Work order
Retype, word for word, every line from the one holding "How do I perform: Open the Finance" through the one holding "Tap the BOOT" in the entries below, both included, and only those lines.

Records provided
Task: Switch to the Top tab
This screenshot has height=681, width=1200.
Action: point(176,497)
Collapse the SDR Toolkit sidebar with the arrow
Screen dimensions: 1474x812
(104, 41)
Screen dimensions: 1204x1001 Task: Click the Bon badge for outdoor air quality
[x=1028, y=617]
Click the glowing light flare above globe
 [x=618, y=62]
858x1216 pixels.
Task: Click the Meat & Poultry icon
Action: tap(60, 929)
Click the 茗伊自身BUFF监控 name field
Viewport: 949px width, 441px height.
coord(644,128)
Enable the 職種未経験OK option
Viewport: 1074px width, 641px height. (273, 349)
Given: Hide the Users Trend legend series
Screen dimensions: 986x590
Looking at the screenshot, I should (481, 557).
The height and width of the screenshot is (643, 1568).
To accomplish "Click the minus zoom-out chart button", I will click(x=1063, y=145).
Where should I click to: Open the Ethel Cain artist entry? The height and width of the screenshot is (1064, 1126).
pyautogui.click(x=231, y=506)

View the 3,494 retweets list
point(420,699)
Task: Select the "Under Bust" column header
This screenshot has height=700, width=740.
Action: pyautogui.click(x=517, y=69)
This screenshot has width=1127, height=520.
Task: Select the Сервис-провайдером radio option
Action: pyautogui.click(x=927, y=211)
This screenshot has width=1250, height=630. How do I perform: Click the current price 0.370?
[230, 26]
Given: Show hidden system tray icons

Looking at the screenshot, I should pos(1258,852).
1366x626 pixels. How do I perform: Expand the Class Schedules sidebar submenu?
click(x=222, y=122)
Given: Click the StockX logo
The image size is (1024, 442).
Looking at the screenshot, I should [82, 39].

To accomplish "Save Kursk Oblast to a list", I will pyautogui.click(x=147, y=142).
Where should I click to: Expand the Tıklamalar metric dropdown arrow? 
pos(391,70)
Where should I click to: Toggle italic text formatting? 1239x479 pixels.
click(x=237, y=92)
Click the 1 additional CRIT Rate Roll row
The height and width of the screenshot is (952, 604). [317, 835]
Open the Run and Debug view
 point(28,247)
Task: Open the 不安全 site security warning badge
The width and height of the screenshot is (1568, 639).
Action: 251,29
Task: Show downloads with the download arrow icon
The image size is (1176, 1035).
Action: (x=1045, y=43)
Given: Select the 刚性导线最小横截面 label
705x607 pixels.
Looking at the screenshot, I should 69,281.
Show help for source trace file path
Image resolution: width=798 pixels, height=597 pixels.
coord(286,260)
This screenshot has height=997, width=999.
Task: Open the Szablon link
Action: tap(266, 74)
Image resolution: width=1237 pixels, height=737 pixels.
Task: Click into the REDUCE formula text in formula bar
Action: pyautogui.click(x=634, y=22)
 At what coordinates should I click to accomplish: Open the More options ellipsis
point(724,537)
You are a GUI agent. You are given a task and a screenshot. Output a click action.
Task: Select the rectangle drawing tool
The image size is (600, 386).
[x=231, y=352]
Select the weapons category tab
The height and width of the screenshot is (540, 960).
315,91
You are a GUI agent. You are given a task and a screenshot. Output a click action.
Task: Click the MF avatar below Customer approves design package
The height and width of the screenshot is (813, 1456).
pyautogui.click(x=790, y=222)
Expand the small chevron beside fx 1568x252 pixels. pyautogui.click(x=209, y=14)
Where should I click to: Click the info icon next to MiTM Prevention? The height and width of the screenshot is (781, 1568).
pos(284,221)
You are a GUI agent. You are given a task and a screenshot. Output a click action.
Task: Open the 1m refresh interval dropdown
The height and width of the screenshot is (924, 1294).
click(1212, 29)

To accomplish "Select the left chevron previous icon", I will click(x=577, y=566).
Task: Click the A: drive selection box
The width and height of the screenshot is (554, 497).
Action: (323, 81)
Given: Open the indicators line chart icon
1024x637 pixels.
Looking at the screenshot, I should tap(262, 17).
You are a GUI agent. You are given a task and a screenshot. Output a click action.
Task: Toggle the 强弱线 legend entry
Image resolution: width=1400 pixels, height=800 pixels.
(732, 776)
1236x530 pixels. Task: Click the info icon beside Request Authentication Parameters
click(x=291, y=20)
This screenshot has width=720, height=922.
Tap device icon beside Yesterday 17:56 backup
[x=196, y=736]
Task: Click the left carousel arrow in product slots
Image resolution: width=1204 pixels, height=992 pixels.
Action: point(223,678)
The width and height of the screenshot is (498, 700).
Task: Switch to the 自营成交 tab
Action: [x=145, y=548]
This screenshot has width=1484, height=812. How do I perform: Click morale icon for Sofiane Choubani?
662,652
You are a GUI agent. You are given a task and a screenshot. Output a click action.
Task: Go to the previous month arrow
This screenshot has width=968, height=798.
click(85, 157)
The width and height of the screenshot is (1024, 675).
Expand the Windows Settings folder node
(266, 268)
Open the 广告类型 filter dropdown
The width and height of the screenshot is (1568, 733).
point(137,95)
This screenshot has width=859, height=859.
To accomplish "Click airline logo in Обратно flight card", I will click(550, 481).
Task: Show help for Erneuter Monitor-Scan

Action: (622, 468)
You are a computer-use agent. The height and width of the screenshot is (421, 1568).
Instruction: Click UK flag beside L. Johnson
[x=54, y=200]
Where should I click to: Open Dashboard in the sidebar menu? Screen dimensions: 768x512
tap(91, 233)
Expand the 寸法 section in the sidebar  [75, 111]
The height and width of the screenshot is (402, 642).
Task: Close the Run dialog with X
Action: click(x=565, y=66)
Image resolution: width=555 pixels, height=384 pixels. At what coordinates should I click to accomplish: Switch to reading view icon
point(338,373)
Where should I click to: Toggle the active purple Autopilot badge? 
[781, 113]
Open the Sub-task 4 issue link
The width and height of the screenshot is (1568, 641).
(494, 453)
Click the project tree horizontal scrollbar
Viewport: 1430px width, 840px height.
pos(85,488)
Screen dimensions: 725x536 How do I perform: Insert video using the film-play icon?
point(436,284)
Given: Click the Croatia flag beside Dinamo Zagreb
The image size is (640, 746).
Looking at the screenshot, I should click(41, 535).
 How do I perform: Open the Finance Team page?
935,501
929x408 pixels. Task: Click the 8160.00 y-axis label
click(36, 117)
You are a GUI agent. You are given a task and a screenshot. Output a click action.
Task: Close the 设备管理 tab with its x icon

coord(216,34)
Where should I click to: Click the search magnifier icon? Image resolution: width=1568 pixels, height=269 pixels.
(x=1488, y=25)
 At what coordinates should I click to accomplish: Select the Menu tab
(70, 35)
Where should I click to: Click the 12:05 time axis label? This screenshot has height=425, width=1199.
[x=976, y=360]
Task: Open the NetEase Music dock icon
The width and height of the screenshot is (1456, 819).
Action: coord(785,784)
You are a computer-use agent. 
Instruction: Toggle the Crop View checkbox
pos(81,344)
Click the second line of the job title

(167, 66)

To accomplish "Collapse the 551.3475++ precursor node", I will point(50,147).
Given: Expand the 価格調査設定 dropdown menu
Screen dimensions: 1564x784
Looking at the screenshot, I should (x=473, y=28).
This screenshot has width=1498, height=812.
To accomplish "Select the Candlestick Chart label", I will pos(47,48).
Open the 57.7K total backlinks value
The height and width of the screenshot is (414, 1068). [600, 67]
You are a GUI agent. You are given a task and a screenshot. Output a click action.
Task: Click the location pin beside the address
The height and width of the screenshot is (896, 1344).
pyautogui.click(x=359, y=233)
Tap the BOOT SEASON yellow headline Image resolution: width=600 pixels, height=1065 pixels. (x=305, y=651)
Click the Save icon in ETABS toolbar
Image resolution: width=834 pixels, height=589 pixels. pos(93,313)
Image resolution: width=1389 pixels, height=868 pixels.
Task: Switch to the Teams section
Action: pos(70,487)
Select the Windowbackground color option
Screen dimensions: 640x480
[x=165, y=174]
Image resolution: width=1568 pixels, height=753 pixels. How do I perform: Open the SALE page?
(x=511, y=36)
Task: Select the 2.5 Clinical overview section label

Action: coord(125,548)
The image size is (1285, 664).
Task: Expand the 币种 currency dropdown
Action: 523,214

Written solution
 How do I perform: Open the Finance Team page?
935,501
929x408 pixels. Task: Click the 8160.00 y-axis label
click(36, 117)
You are a GUI agent. You are given a task and a screenshot. Output a click action.
Task: Close the 设备管理 tab with its x icon

coord(216,34)
Where should I click to: Click the search magnifier icon? Image resolution: width=1568 pixels, height=269 pixels.
(x=1488, y=25)
 At what coordinates should I click to accomplish: Select the Menu tab
(70, 35)
Where should I click to: Click the 12:05 time axis label? This screenshot has height=425, width=1199.
[x=976, y=360]
Task: Open the NetEase Music dock icon
The width and height of the screenshot is (1456, 819).
Action: coord(785,784)
You are a computer-use agent. 
Instruction: Toggle the Crop View checkbox
pos(81,344)
Click the second line of the job title

(167, 66)

To accomplish "Collapse the 551.3475++ precursor node", I will point(50,147).
Given: Expand the 価格調査設定 dropdown menu
Screen dimensions: 1564x784
Looking at the screenshot, I should (x=473, y=28).
This screenshot has width=1498, height=812.
To accomplish "Select the Candlestick Chart label", I will pos(47,48).
Open the 57.7K total backlinks value
The height and width of the screenshot is (414, 1068). [600, 67]
You are a GUI agent. You are given a task and a screenshot. Output a click action.
Task: Click the location pin beside the address
The height and width of the screenshot is (896, 1344).
pyautogui.click(x=359, y=233)
Tap the BOOT SEASON yellow headline Image resolution: width=600 pixels, height=1065 pixels. (x=305, y=651)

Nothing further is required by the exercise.